(Exercise directions): Please retype the part of the items that opens with the line containing "Task: Click the 28.12.2026 date marker" and closes with the line containing "pos(267,15)", both lines included.
• • • • •
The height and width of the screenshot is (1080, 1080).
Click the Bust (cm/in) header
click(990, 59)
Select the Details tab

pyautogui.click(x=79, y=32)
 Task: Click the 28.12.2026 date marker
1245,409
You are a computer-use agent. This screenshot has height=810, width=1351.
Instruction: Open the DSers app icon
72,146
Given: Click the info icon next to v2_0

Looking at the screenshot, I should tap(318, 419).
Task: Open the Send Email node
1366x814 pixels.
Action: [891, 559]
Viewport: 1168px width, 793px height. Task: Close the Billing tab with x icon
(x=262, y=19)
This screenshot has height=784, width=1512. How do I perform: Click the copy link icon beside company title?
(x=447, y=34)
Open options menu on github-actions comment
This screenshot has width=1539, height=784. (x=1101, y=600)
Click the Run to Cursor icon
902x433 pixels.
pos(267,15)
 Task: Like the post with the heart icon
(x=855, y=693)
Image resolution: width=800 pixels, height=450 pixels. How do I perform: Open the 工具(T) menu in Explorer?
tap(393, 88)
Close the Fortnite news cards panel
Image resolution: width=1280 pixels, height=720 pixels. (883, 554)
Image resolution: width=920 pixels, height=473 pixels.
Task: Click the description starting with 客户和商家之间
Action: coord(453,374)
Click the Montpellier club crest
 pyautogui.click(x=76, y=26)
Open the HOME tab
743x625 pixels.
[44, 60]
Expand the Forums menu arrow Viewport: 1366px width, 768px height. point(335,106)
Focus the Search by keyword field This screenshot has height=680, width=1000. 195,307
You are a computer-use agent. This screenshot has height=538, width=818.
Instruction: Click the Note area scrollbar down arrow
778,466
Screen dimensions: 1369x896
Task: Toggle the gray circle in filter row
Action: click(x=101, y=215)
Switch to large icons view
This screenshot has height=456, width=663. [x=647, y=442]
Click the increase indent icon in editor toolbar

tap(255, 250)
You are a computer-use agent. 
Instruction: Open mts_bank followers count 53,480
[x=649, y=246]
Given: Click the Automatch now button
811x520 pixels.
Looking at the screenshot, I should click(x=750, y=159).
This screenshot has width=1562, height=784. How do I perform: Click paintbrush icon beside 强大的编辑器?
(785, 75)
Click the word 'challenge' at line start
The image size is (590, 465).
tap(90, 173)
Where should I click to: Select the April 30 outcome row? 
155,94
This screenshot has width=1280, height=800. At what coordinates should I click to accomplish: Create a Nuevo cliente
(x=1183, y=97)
• • • • •
(Full output):
 Task: Click the 28.12.2026 date marker
1245,409
You are a computer-use agent. This screenshot has height=810, width=1351.
Instruction: Open the DSers app icon
72,146
Given: Click the info icon next to v2_0

Looking at the screenshot, I should tap(318, 419).
Task: Open the Send Email node
1366x814 pixels.
Action: [891, 559]
Viewport: 1168px width, 793px height. Task: Close the Billing tab with x icon
(x=262, y=19)
This screenshot has height=784, width=1512. How do I perform: Click the copy link icon beside company title?
(x=447, y=34)
Open options menu on github-actions comment
This screenshot has width=1539, height=784. (x=1101, y=600)
Click the Run to Cursor icon
902x433 pixels.
pos(267,15)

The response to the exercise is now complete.